Pope canonizes John Henry Newman, 19th century theologian

Pope Francis on Sunday canonized Cardinal John Henry Newman, praising the 19th-century Anglican convert who became an influential, unifying figure in both the Anglican and Catholic churches.|

VATICAN CITY - With Prince Charles looking on, Pope Francis on Sunday canonized Cardinal John Henry Newman, praising the 19th-century Anglican convert who became an influential, unifying figure in both the Anglican and Catholic churches.

Francis quoted from one of Newman’s most famous hymns, “Lead, Kindly Lights,” as he presided over Mass on Sunday before an estimated 50,000 people in a sun-drenched St. Peter’s Square to declare Newman and four women saints.
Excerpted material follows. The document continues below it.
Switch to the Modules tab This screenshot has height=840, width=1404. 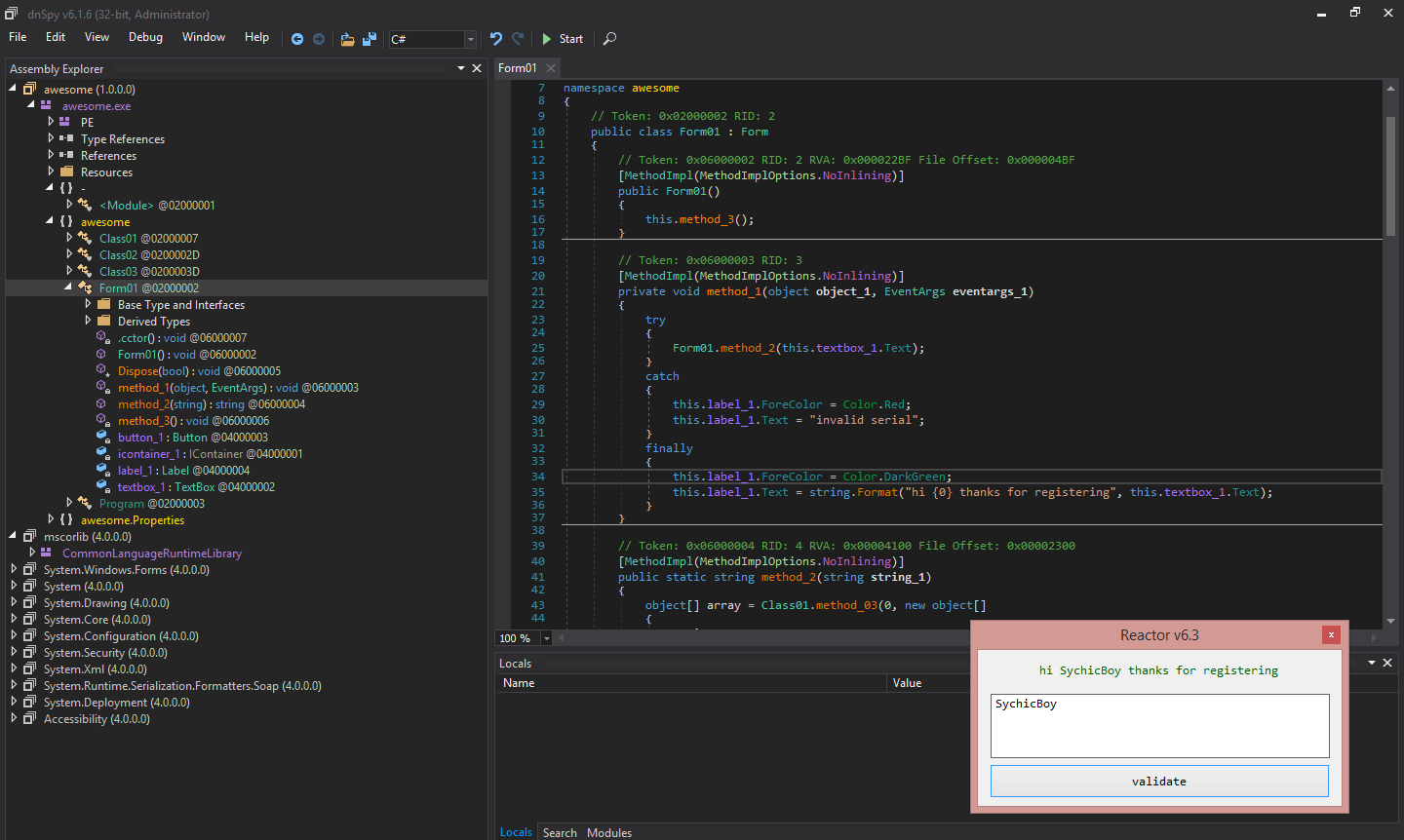[608, 832]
Newman, after whom Sonoma County’s largest Catholic high school is named, is admired by Catholics and Anglicans alike because he followed his conscience at great personal cost. When he defected from the Church of England to the Catholic Church in 1845, he lost friends, work and even family ties, believing the truth he was searching for could only be found in the Catholic faith.

Newman gave up a brilliant academic career at Oxford University and the pulpit of the university church to convert. As a Catholic, he became one of the most influential theologians of the era, bringing elements of the Anglican church into his new faith tradition.
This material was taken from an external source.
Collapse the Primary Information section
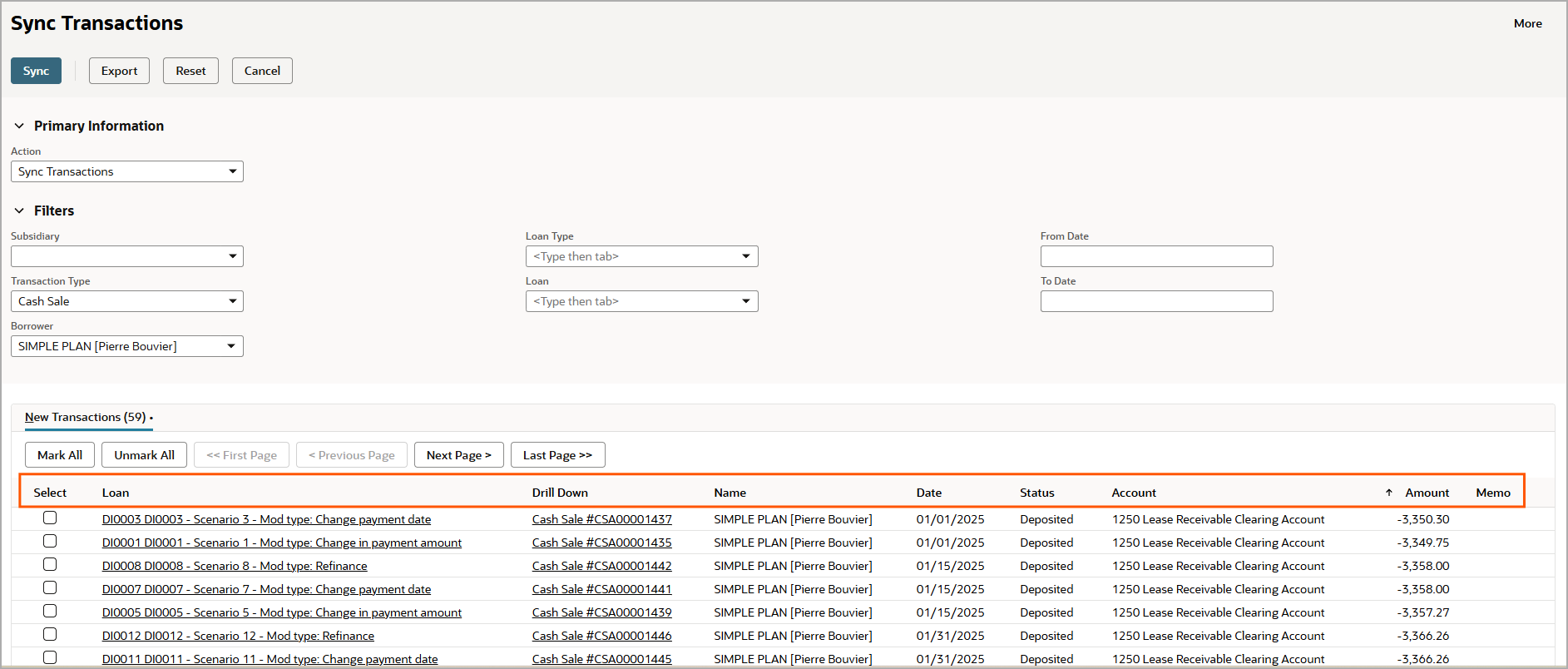 point(19,126)
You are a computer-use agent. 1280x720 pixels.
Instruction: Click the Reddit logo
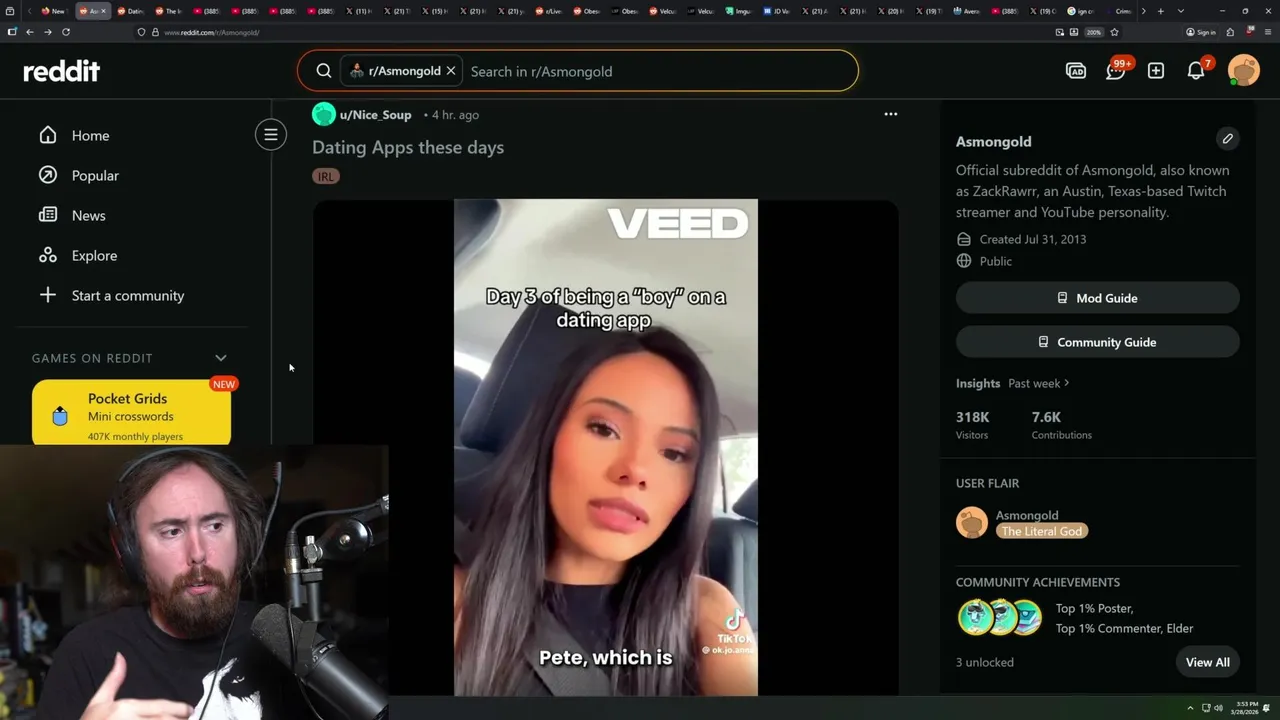62,71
Charles said Newman’s fearless, honest example was needed today in an era marked by division and intolerance “for the manner in which, ?at his best, he could advocate ?without accusation, could disagree without disrespect and, perhaps most of all, could see differences as places of encounter rather than exclusion.”

Newman’s legacy is complex for Anglicans and Catholics alike: Liberals like his emphasis on conscience while conservatives admire his submission to authority and his devotion to celibacy. Yet some gay activists have claimed him as one of their own, as Newman was buried in the same grave as the Rev. Ambrose St. John, his companion of more than 30 years.

Newman was canonized along with four women, including three nuns from the 19th and 20th centuries - Sisters Giuseppina Vannini of Italy, Mariam Thresia Chiramel Mankidiyan of India and Brazilian Dulce Lopes Pontes - as well as Swiss laywoman Margherita Bays.

Born in 1914 to a well-to-do family in Brazil, Lopes Pontes dedicated herself to the country’s poor and founded several charitable organizations. The Roman-born Vannini, meanwhile, was orphaned at 7 yet went onto found a religious order dedicated to caring for the sick.

Mankidiyan, an Indian nun, who is said to have suffered from the stigmata wounds of Christ, also founded a congregation that looked after the poor and the outcast. Bays, a seamstress, is said to have suffered the stigmata as well.